Dagli anni ’80 del secolo scorso, si diffuse in maniera esponenziale il processo di
decentralizzazione e di trasformazione del sistema produttivo industriale ha
determinato il degrado e la dismissione di ampie aree urbane e la conseguente
formazione di grandi vuoti. Le città nel periodo post-industriale hanno dovuto
affrontare la necessità di ripensare la destinazione e le funzioni di enormi spazi lasciati
liberi dalla delocalizzazione dei grandi insediamenti industriali che, se da un lato in
passato hanno conferito identità sia alle persone che ad intere aree all’interno delle
città, dall’altro la loro scomparsa ha contribuito ad un impoverimento simbolico ed
economico, che può essere superato solamente da importanti operazioni di
riqualificazione del sistema produttivo, ma anche urbanistico, cercando di attribuire
un nuovo ruolo strategico in grado di creare valore.

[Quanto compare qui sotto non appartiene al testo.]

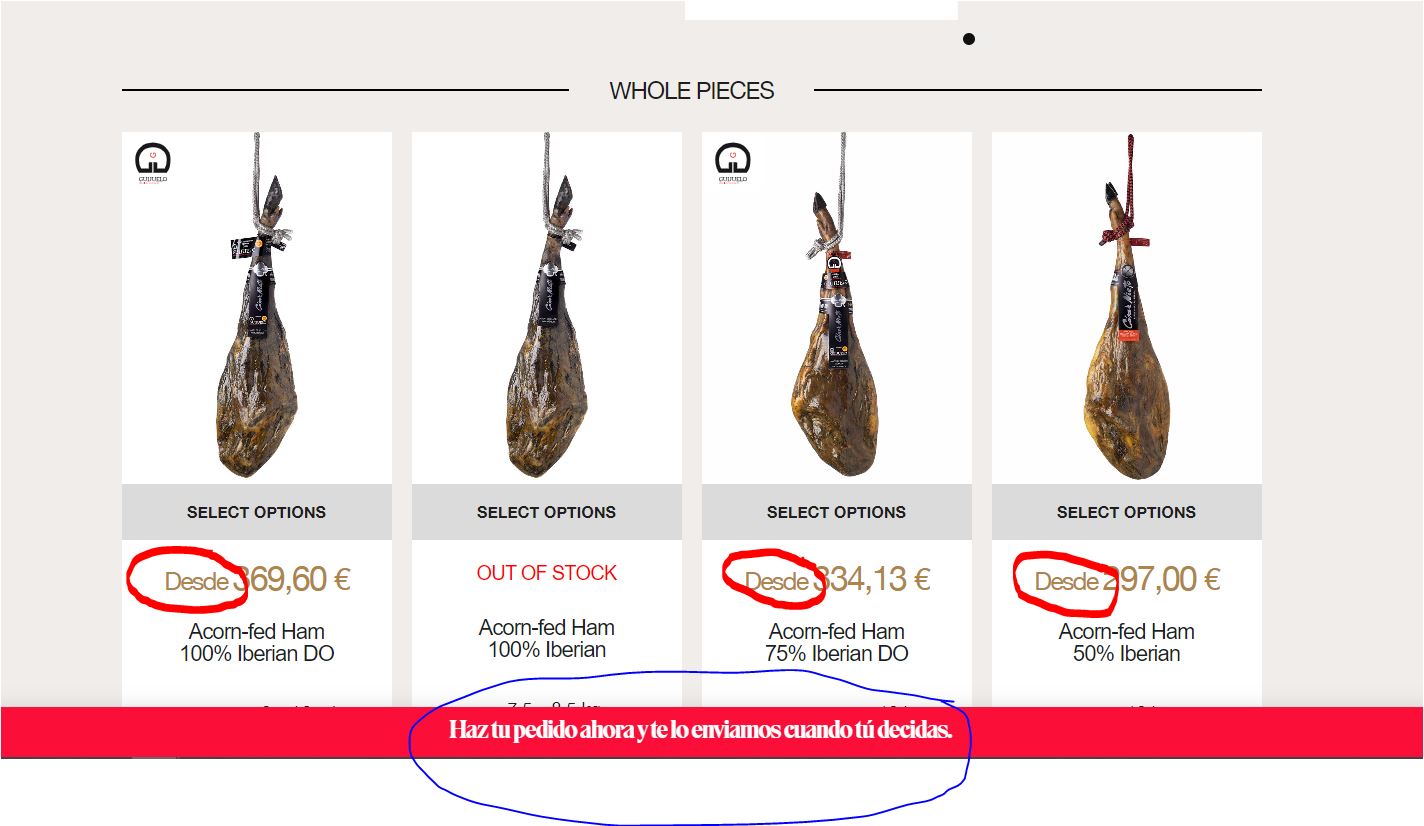Click the 369,60 € price
The image size is (1424, 826).
(x=292, y=580)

In questa visione, luoghi simbolici ma in disuso da tempo ritornano ad essere parte di
un ecosistema urbano teso ad incentivare la contaminazione tra diversi settori
produttivi, dell’economia e della sfera sociale urbana ed a generare nuove
integrazioni tra i cittadini.
Il recupero di tali aree costituisce oggi un problema di rilevante interesse ed
importanza, rappresentando opportunità indispensabili ai fini di uno sviluppo urbano
sostenibile, che permetta la riqualificazione di porzioni del tessuto urbano consolidato
delle città, rese vuote e prive di significato a causa della chiusura di attività produttive.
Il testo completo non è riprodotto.